Specific performance. Before Judge Pharr. Fulton Superior Court. April 5, 1951.
HEAD, Justice.
1. Whether or not the petition before its amendment was defective, and "the contract too vague, indefinite and uncertain in the consideration and terms thereof to constitute a valid written contract," the effect of the order sustaining the general demurrer was to adjudicate that the contract was defective for the reasons stated. The plaintiff acquiesced in this ruling by filing an amended petition, which amended petition alleged neither fraud, accident, nor mistake in the terms of the original contract; and, under the law of the case, the amended petition failed to state a cause of action. Rivers v. Key, 189 Ga. 832 (7 S. E. 2d, 732); Gilleland v. Welch, 199 Ga. 341 (34 S. E. 2d, 517).
2. In the absence of waiver by the defendant, the plaintiff must tender the purchase price according to the contract before instituting an action for specific performance.

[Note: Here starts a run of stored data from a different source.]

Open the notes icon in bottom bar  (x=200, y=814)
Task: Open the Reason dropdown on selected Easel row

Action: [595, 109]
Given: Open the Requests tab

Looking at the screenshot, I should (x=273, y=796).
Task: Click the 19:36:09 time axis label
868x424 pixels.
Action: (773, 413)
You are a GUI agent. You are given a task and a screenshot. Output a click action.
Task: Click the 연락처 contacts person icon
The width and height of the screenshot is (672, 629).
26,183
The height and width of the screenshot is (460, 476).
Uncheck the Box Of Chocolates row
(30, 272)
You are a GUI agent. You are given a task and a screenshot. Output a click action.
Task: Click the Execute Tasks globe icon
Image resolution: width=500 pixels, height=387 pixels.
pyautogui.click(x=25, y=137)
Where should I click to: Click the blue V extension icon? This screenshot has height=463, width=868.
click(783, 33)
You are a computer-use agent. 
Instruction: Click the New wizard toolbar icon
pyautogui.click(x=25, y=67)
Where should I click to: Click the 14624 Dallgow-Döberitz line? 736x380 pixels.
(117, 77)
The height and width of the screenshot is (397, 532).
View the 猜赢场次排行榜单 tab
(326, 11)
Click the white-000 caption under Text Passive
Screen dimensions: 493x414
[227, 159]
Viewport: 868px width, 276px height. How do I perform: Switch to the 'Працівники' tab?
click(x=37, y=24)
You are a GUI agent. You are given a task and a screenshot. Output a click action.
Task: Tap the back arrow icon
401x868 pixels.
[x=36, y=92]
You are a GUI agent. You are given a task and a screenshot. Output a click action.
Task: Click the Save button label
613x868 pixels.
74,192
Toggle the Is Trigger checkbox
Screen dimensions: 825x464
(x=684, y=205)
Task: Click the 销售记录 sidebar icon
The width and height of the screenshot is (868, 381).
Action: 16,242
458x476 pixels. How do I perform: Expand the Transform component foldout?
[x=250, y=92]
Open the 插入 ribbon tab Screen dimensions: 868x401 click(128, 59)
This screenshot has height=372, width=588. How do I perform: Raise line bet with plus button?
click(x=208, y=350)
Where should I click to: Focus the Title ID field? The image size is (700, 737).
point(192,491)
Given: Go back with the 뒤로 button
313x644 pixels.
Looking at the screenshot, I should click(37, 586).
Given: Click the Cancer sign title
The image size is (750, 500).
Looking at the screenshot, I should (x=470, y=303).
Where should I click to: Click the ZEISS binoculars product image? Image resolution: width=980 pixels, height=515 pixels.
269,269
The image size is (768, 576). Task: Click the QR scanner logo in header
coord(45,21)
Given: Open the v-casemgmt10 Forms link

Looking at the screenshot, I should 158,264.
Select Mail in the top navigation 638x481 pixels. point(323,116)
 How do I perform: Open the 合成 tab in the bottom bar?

Walter H. Blake filed a petition for specific performance against C. L. Williams, and in substance alleged: On July 10, 1950, the defendant agreed to sell, and the plaintiff agreed to buy, a piece of improved property located in Fulton County, a copy of the contract being attached and marked Exhibit "A." At the time of entering into the contract, the plaintiff paid to the defendant's agent $250 earnest money, as set forth in the contract. The plaintiff at all times, and at the time of filing this petition, was ready, willing, and able to perform the contract, but the defendant has wrongfully refused to perform. On January 25, 1951, the defendant told the plaintiff that he was not going to convey the property to the plaintiff, and this was a violation of the contract. As a result of the refusal of the defendant to complete the contract, the plaintiff has been deprived of the use of the property since September 1, 1950, and the reasonable value of the use of the house is $150 per month. The plaintiff has no adequate remedy at law. The prayers were for process, that the defendant be restrained and enjoined from selling, transferring, or encumbering the property described in Exhibit "A," that the defendant be compelled by decree to perform the contract, that the plaintiff have damages in the amount sued for, and for other relief.
The contract, Exhibit "A," was on a printed form, bearing a notation that it was a "Standard Sales Contract," in which the plaintiff agreed to buy, and the defendant to sell, through McNabb Realty Company, Lot No. 7 in a described subdivision "with a house thereon known as 281 Maddox Way." The contract contained the following provisions: "Buyer to secure a maximum FHA loan estimated at $8500; both principal and interest payable in equal monthly installments over a period of twenty years . . . Seller agrees to furnish good and marketable title to said property and Buyer shall have a reasonable time in which to examine the same." Under the heading, "Special Stipulations," it was provided: "Taxes to be prorated on closing. Deal to be closed on or before August 15, 1950. Possession to be given on or before September 1, 1950. This contract is subject to the Buyer being able to secure the above mentioned loan; also with the understanding that no part of the expense of paving Maddox Way is to be borne by the Buyer."
The defendant filed general and special demurrers, the grounds of general demurrer being: (1) The petition as a whole fails to set forth a cause of action. (2) The contract attached to the petition, marked Exhibit "A," is too vague, indefinite, and uncertain in the consideration and terms thereof to constitute a valid written contract such as could be enforced by a decree of specific performance, or afford a basis for damages for breach thereof. (3) The petition shows upon its face that the plaintiff is barred by laches.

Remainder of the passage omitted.